Paying by debit or credit card is second nature these days. Rarely do most of us carry cash unless we have an explicit reason – and each time we're unable to buy something because a business doesn't take cards (namely, our favourite lunchtime food pop-up), we're reminded of how much we rely on our credit and debit cards.
Which is why we're over the moon about the news that, from January 2018, we'll no longer be charged extra for paying by debit or credit card either online or in-store, the BBC reported. Currently, big businesses like airlines and food delivery apps, as well as many smaller businesses, charge consumers extra for paying by card, which was news to us.

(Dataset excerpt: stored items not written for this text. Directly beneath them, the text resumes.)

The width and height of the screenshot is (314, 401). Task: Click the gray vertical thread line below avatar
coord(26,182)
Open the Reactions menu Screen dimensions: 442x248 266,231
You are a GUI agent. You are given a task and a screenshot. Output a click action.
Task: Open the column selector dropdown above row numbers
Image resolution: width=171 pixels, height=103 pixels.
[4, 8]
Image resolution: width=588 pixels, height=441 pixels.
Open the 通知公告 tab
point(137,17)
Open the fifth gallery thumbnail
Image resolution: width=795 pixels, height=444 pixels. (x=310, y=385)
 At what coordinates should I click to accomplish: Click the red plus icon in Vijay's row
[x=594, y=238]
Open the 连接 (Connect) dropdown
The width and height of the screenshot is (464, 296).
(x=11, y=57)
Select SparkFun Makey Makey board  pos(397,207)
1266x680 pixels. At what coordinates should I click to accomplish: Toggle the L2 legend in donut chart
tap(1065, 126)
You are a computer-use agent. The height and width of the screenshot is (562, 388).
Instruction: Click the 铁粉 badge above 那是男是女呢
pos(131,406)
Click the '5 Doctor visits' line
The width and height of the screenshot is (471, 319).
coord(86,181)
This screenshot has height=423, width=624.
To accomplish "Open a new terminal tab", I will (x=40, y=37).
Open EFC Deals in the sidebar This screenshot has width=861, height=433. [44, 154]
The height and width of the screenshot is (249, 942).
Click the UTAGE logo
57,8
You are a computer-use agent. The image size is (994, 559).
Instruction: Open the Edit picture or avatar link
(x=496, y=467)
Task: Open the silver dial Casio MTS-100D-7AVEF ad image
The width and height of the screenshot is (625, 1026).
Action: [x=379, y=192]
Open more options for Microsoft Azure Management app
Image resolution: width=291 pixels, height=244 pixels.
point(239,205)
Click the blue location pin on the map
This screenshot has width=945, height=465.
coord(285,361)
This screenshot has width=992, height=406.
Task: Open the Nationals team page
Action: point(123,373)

At the moment, large retailers are charged between 10p and 20p by banks for each transaction made by debit card and 0.6% for credit cards. Travellers booking airline tickets with credit cards currently pay an extra 3% with Flybe when they spend at least £5, for example, while Ryanair and Norwegian customers are charged an extra 2%, reported the BBC.
The change means these charges will no longer be legal and some airlines have already cut their charges over the last year, including British Airways and Monarch.
Takeaway food apps also make a mint from charging customers to pay by credit and debit cards, the government said. It turns out that Hungry House and Just Eat often add an extra 50p to your bill unless the cost is picked up by the restaurant. If you're paying by credit, this means a £10 bill would result in a 5% charge.
The European Union already bans Visa and Mastercard surcharges, but the UK will also be prohibiting charges on American Express, Paypal and Apple Pay as well, in a move that's being celebrated by consumer rights campaigners.
Guy Anker, managing editor of consumer website MoneySavingExpert.com, welcomed the news but said it will likely encourage some companies to simply increase their prices to cover the cost of card payments.
He said that while "it will make it easier for consumers to compare prices," because the headline price of goods and services will be clearer, "we expect some companies will raise prices for all to compensate for the loss, which could hit those who currently pay in cash or debit card." Given the increased transparency the move will foster, it's at least a step in the right direction.